EXERCISE PROMPT:
Show each line of the records that contains the string "size".

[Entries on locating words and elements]
┌──
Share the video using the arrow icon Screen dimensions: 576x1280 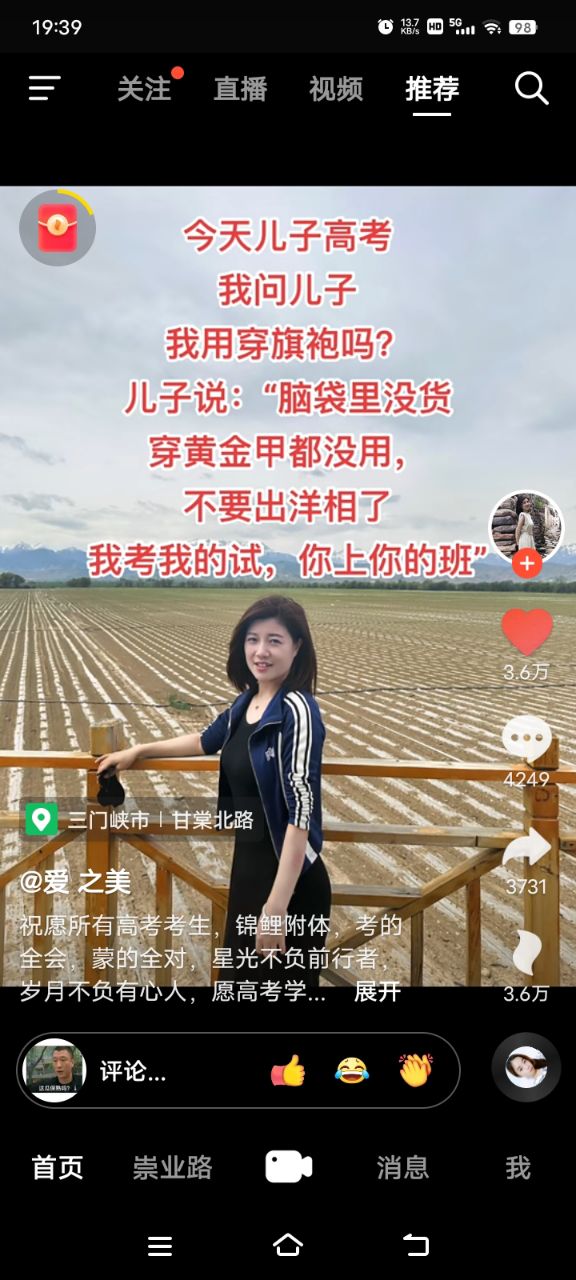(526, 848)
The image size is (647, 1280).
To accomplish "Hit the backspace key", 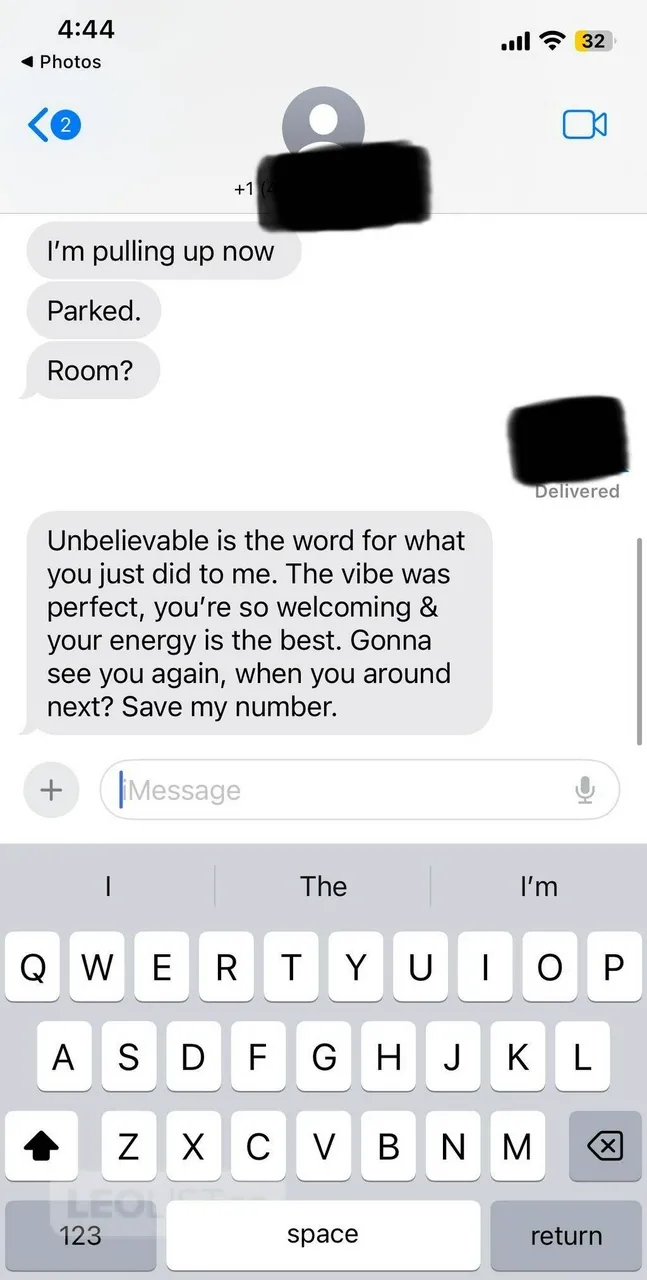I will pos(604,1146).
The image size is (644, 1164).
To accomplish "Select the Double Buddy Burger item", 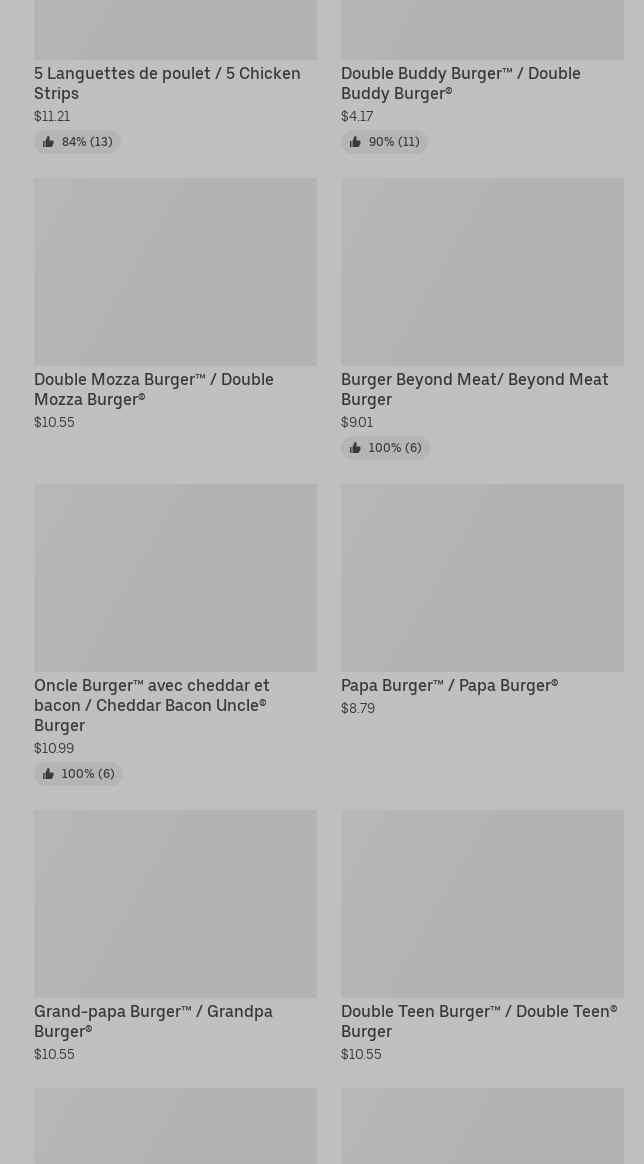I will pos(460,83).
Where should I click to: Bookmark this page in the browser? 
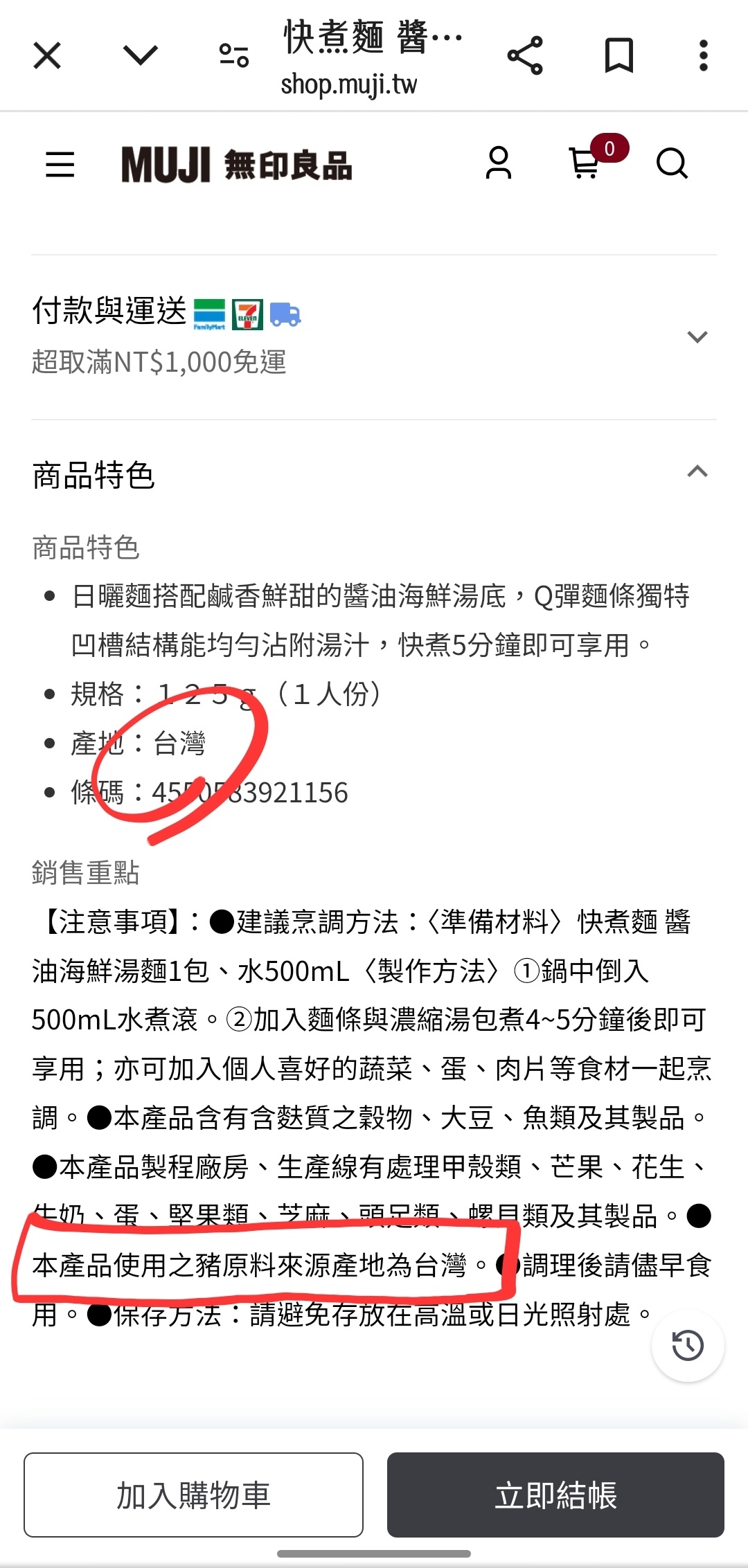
└──
CORRECT RESPONSE:
The image size is (647, 1280).
The image size is (644, 1164).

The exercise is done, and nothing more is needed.